Look for the string "HTTP" in the listing below, then copy every line that has it.
§
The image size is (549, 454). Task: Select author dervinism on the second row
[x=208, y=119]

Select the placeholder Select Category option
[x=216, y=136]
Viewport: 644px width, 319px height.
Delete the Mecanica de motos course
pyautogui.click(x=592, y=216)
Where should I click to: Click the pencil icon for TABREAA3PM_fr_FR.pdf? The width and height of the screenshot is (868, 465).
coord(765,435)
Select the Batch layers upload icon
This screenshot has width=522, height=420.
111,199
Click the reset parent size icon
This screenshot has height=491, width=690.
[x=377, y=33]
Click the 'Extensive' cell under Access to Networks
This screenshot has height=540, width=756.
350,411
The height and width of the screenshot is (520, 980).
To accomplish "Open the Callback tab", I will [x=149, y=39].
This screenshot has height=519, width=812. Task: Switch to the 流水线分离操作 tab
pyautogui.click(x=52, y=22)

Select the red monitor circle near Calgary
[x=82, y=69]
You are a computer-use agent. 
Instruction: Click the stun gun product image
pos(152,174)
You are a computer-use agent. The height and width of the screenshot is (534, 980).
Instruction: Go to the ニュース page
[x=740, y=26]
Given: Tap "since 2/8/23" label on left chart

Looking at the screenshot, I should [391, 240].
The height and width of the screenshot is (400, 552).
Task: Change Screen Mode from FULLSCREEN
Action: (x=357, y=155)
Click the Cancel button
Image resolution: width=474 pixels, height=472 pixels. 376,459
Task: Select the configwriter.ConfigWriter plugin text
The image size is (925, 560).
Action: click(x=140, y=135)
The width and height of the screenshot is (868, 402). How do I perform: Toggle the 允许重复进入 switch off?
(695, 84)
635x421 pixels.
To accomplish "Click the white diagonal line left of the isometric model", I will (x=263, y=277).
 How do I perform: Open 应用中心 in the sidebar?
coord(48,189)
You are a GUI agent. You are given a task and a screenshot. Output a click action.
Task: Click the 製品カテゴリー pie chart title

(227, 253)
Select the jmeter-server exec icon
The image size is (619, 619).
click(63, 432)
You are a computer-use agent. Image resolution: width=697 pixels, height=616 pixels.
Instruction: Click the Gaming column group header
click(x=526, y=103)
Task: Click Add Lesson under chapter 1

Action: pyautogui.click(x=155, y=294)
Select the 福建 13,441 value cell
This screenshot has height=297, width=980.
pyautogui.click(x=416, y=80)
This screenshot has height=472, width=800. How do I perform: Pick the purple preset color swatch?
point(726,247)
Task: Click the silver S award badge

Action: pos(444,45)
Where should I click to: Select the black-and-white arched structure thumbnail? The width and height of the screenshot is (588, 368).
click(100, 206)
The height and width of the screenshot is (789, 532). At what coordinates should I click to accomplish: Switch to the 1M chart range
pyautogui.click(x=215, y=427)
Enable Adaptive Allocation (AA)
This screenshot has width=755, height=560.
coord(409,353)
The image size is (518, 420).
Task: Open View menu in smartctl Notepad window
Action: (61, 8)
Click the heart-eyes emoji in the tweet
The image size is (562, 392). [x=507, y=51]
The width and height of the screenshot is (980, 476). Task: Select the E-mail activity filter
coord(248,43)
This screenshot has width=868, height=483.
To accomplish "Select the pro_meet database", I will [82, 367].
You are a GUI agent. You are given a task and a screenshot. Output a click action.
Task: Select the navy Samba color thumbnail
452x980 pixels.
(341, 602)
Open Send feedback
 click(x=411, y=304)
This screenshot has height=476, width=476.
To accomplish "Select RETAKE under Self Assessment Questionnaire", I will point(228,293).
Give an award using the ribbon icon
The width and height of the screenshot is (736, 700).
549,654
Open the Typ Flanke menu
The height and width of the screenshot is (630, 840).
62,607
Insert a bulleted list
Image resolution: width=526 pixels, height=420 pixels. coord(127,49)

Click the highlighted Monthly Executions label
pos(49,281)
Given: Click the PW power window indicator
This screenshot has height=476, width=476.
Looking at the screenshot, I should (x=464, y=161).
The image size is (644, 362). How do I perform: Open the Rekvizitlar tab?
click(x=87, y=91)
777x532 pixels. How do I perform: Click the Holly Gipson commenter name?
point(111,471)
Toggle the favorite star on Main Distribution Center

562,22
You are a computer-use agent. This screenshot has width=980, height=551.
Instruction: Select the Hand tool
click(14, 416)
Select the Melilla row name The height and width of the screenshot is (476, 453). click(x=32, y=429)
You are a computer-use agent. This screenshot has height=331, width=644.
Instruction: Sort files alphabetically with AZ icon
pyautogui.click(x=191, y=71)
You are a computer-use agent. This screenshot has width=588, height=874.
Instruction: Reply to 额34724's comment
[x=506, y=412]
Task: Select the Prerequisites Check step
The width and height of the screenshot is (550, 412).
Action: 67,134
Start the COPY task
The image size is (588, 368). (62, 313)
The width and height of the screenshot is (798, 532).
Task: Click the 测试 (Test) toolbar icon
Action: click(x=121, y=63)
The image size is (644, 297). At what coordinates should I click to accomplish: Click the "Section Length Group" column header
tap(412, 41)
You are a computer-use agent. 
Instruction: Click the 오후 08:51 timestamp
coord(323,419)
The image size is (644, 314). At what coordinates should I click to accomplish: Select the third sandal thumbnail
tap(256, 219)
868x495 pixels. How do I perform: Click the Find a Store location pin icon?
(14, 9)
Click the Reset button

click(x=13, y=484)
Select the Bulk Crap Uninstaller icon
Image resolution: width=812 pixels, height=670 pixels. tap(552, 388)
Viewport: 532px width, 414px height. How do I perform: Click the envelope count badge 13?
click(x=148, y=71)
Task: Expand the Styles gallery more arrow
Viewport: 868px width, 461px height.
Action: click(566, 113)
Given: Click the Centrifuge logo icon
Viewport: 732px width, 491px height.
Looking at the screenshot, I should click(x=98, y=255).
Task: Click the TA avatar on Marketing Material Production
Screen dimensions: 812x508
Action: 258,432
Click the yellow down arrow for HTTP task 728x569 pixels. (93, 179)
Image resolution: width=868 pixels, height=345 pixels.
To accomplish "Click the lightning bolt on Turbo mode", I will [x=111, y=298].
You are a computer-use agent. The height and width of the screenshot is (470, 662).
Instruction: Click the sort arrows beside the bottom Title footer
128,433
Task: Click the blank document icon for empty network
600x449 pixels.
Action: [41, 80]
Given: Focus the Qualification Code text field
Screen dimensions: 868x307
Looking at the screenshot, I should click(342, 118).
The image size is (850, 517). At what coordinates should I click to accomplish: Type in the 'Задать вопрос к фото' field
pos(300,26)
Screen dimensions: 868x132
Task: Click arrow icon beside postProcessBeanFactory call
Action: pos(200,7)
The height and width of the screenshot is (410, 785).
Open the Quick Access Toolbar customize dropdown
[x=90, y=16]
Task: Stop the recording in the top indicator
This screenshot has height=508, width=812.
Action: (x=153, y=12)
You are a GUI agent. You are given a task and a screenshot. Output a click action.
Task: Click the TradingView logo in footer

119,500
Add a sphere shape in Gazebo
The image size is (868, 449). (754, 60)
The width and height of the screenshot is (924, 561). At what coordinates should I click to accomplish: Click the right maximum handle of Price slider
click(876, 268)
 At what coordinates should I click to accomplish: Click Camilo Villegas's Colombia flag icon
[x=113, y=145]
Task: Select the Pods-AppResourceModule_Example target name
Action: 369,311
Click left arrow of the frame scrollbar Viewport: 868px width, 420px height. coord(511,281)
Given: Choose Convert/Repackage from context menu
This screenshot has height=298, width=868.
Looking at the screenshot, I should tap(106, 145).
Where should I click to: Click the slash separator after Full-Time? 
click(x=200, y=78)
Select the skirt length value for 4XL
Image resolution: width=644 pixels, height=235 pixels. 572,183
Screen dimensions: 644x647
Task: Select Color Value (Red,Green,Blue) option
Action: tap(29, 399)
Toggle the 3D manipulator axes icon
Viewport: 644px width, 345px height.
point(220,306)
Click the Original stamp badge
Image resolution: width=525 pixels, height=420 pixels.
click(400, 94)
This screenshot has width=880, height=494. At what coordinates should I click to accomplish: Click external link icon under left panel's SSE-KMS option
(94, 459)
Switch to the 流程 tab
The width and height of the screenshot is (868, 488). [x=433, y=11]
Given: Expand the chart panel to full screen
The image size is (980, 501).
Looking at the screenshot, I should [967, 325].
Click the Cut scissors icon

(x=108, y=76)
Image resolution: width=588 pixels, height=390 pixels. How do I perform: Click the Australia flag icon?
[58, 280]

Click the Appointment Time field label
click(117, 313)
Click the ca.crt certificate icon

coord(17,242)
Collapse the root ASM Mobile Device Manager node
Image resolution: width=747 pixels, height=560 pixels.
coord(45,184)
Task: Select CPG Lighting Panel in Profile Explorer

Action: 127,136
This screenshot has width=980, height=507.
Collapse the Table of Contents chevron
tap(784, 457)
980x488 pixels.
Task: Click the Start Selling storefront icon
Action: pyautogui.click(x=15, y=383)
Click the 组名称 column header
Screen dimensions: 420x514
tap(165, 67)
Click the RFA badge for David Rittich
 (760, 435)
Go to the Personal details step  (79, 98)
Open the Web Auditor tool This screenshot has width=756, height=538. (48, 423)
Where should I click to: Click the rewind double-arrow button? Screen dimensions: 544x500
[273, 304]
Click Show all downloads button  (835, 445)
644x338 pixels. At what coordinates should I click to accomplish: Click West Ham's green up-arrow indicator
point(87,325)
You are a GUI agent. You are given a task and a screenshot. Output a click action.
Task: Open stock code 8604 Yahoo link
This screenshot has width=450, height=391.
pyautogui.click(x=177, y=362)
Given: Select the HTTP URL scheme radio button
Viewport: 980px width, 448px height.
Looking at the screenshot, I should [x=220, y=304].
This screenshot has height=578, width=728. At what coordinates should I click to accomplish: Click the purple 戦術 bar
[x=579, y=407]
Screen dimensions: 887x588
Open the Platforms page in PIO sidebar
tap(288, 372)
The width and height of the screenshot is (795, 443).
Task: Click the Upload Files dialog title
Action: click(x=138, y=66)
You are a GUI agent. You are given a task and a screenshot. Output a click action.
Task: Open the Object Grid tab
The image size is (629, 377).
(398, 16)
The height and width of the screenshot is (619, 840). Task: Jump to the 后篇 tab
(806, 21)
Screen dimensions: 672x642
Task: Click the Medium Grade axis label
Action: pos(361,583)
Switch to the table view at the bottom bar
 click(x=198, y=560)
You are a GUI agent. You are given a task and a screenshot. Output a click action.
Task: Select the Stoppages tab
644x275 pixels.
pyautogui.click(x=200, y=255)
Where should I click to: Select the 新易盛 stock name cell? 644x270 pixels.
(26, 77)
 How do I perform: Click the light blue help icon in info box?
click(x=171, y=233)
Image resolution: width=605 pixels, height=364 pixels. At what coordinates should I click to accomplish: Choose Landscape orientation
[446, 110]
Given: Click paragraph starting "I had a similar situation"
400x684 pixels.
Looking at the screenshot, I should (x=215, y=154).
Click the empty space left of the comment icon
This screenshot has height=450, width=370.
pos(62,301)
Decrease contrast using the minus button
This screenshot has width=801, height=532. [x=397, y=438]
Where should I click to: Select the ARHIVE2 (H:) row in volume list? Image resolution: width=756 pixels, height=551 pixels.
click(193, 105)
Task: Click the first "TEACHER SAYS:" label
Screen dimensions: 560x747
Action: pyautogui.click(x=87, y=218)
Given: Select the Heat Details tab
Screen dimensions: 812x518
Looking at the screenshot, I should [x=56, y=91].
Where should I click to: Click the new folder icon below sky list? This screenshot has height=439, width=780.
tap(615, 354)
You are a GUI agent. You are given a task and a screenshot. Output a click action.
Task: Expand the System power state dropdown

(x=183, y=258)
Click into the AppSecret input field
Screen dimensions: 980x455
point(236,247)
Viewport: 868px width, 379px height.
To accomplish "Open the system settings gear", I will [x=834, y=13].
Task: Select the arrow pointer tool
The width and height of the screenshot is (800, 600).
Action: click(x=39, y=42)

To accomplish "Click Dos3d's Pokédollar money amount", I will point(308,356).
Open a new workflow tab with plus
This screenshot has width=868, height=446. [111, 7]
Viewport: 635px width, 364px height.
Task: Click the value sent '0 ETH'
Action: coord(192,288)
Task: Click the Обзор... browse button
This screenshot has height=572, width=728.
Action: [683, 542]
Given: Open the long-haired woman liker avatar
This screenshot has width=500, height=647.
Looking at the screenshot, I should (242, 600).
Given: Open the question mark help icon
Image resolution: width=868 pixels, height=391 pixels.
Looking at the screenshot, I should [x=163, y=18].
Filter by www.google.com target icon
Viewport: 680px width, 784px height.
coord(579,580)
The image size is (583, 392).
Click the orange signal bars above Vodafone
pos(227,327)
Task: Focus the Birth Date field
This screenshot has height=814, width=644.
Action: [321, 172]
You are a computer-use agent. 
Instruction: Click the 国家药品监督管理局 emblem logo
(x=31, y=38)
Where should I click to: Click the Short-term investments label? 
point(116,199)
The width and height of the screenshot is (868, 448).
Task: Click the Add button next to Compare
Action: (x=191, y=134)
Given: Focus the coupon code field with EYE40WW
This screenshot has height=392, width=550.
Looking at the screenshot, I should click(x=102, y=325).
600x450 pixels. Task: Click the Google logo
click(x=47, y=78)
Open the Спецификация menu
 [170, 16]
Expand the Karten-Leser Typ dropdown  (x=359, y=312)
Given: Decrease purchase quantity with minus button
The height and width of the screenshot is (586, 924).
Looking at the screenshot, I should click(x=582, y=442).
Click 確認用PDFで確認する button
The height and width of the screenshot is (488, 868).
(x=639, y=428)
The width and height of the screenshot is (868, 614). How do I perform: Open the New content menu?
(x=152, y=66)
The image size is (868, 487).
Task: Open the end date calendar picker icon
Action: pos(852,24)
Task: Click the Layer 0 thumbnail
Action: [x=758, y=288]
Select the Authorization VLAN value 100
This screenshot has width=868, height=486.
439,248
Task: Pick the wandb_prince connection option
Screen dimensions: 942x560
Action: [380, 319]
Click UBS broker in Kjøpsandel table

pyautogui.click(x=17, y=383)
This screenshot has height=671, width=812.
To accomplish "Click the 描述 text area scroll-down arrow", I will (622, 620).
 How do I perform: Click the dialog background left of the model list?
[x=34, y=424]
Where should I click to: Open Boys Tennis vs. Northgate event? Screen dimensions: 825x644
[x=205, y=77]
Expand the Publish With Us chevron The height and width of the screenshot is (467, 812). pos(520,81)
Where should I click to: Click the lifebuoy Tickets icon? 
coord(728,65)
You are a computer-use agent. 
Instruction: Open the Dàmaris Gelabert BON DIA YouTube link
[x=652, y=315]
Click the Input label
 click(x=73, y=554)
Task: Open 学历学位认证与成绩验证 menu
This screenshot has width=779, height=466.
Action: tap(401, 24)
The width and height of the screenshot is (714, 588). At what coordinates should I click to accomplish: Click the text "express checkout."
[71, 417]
§
§ **Solution to this task**:
Click the yellow down arrow for HTTP task 728x569 pixels. (93, 179)
Given: Select the HTTP URL scheme radio button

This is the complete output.